En écho à ces tensions géopolitiques, le titre Soufi dance sonne d'ailleurs comme un appel au dialogue interculturel et au refus de la haine de l'autre. Le clip officiel de l'album a été tourné dans un théâtre antique qui rappelle un peu Vienne, celui d'Arles. « J'aime ce cadre antique pour jouer une musique qui vient de si loin. » 

https://www.youtube.com/watch?time_continue=2&v=IUxB7CgTYE0

https://www.youtube.com/watch?v=gc3hef3yxOU

Des concerts d'Anouch ont eu lieu tout l'été, notamment au festival Crest jazz vocal et au Cosmo jazz festival de Chamonix.
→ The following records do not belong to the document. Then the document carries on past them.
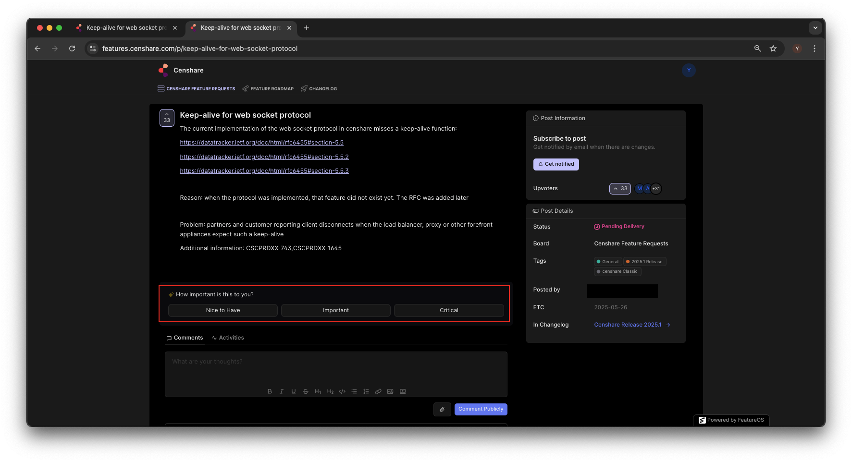The height and width of the screenshot is (462, 852).
Task: Apply bold formatting in the comment editor
Action: click(x=270, y=391)
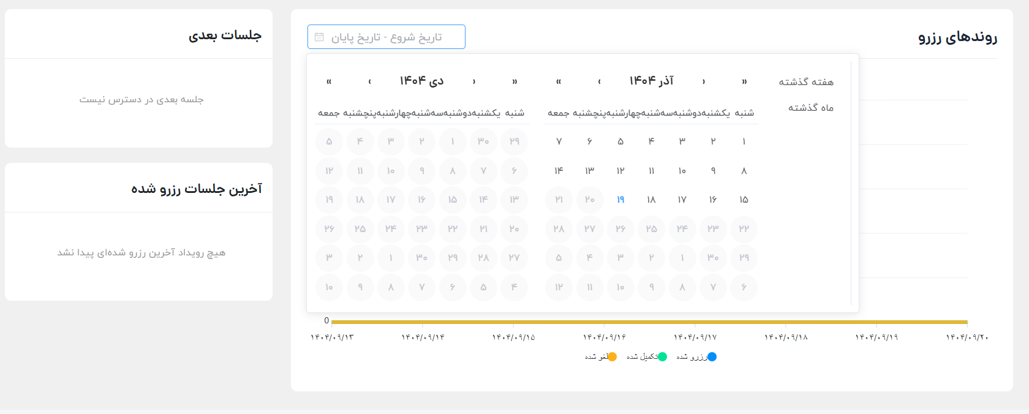Choose the ماه گذشته preset range

point(810,108)
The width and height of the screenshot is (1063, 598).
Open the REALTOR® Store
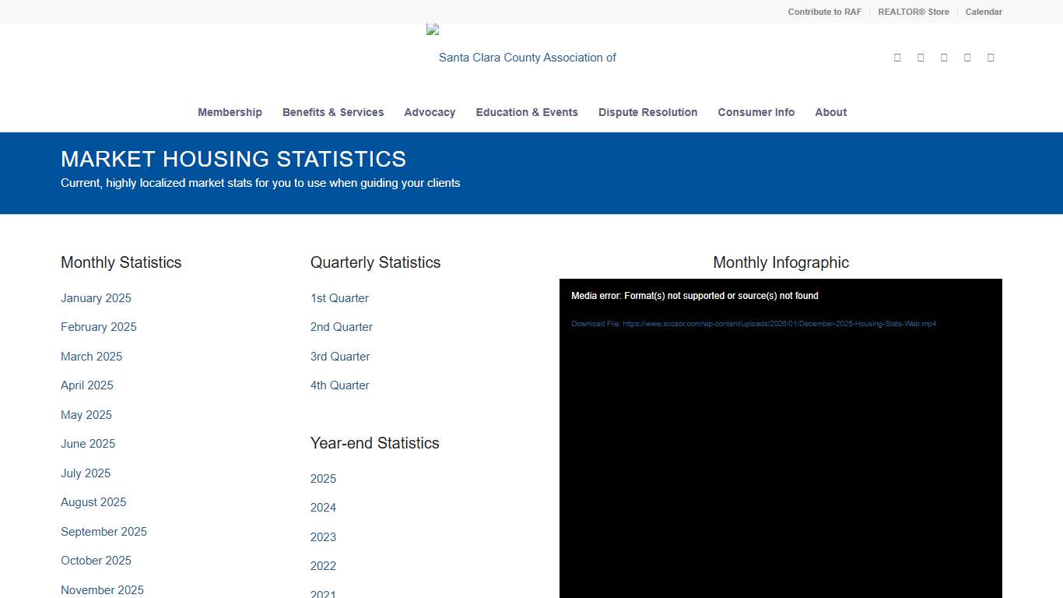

D'autres sont prévus dès la rentrée et aussi en 2024. De quoi redonner vie à Anouch, la grand-mère courage d'André Manoukian. Les dates sont à suivre sur les réseaux du pianiste.

L'instant thé ou café, question à André Manoukian.

Si vous n'aviez pas été musicien qu'auriez-vous fait?

J'aurai aimé être architecte. C'est un peu comme la musique où on joue avec des mélodies. L'architecte, lui, joue avec des lignes de force, des contrepoints. Ça m'aurait plu! 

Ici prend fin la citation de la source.